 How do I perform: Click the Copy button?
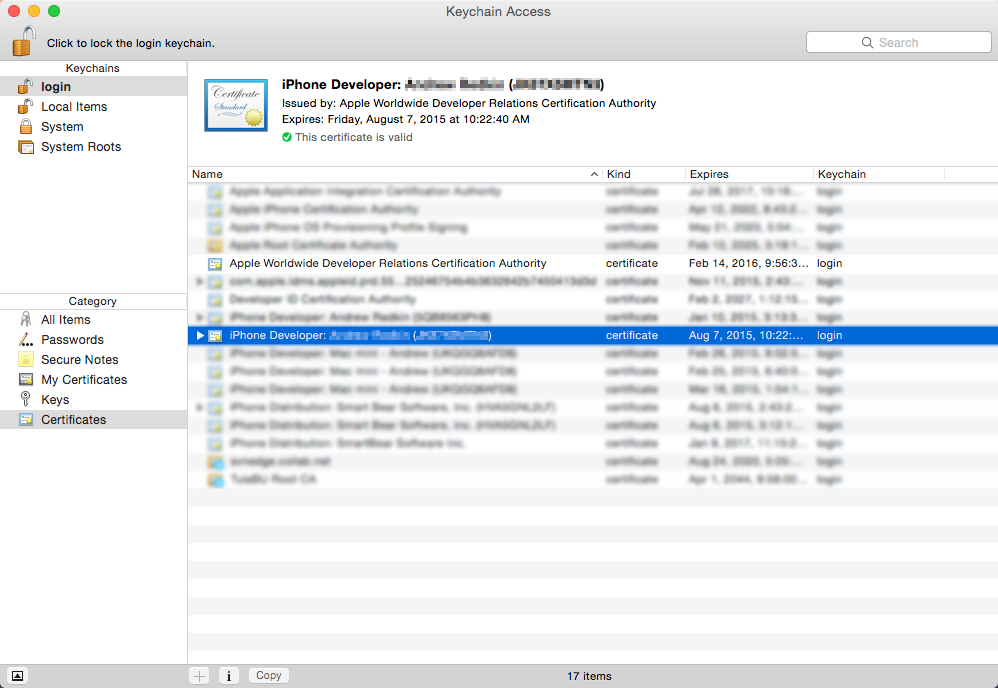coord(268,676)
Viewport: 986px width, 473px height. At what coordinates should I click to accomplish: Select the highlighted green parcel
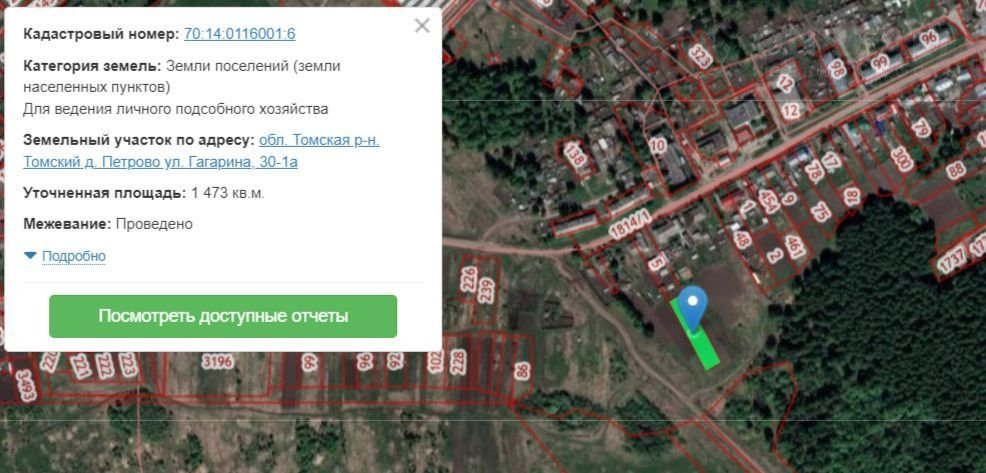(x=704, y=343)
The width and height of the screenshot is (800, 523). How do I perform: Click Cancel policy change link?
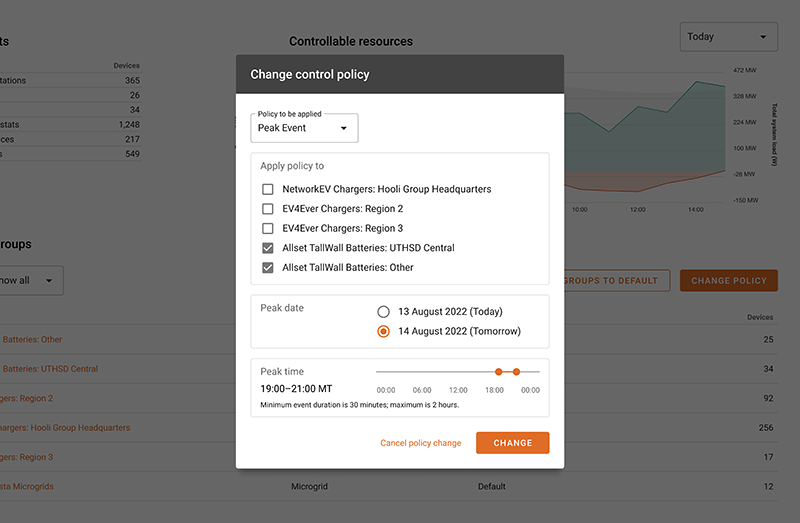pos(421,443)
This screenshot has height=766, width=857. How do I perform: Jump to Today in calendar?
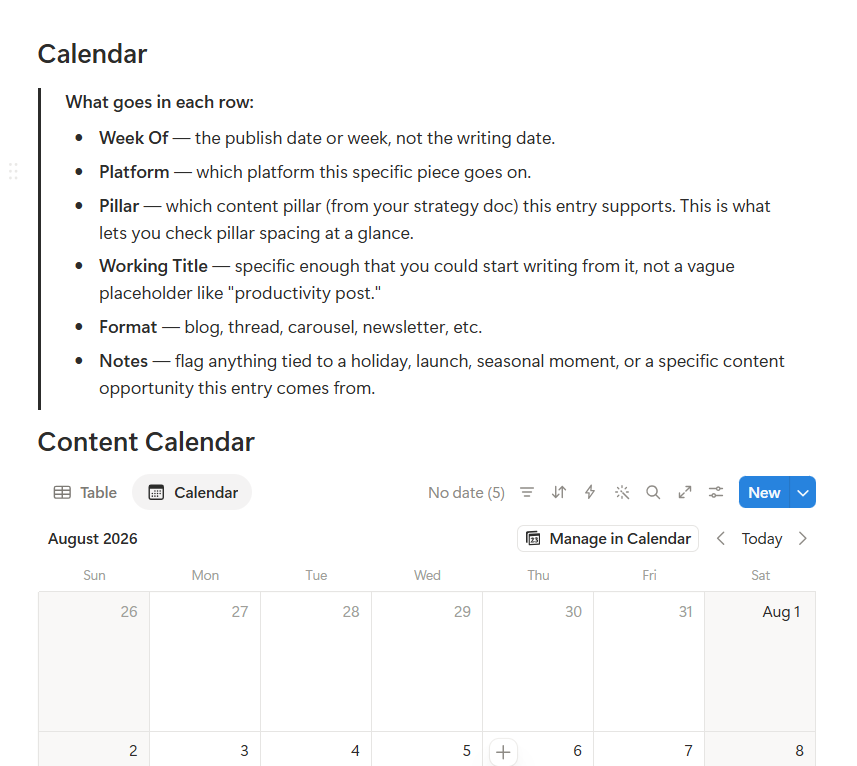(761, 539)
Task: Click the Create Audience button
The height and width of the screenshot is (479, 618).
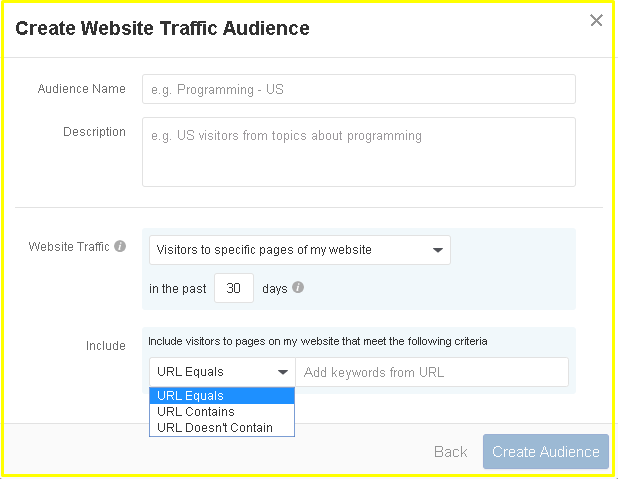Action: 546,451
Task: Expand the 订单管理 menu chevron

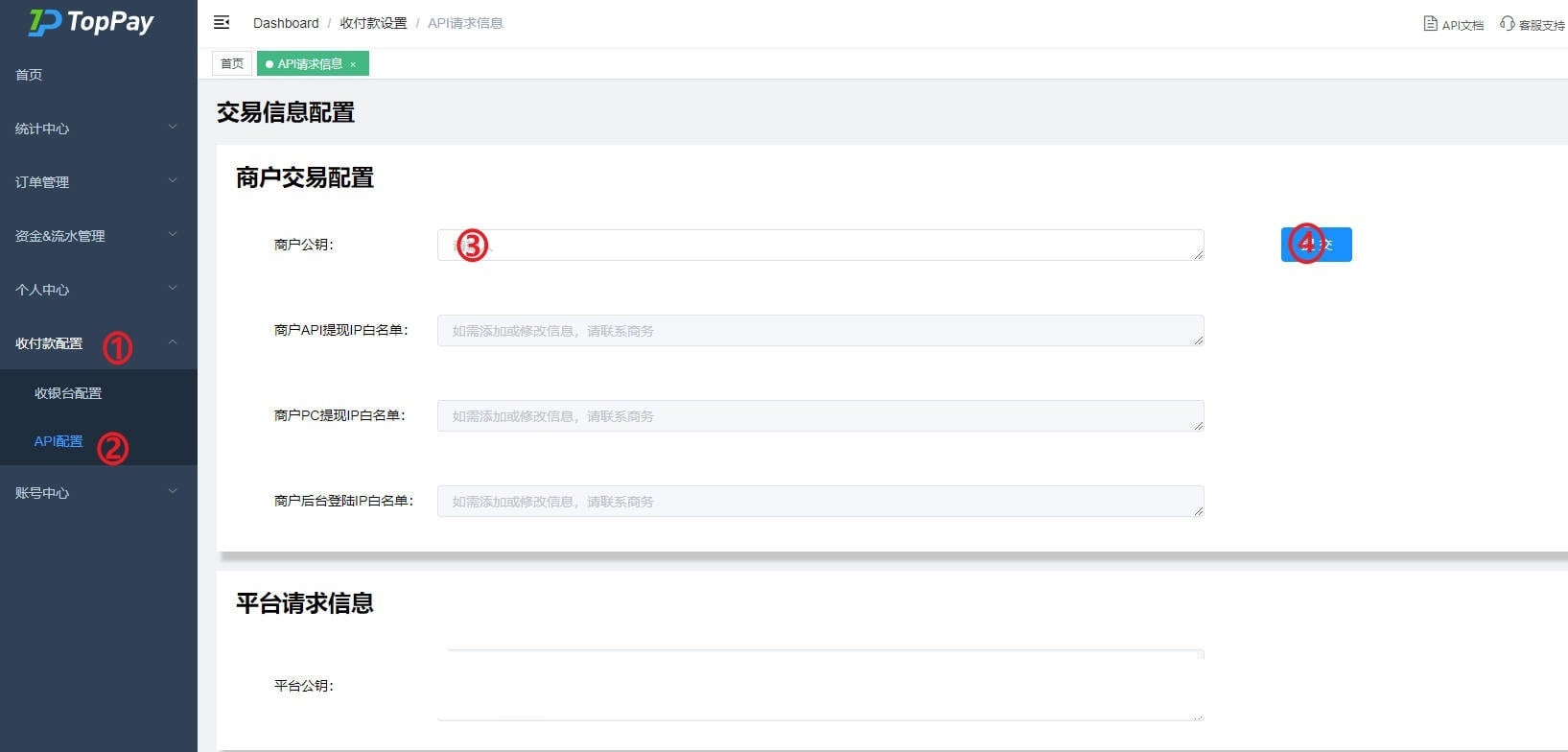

-=-=-

▸ EXERCISE BRIEF: Which lines in the listing have the string "Task"? Pick them out and copy them.

▸ RESPONSE TO THIS EXERCISE:
Task: Click the Create Audience button
Task: Expand the 订单管理 menu chevron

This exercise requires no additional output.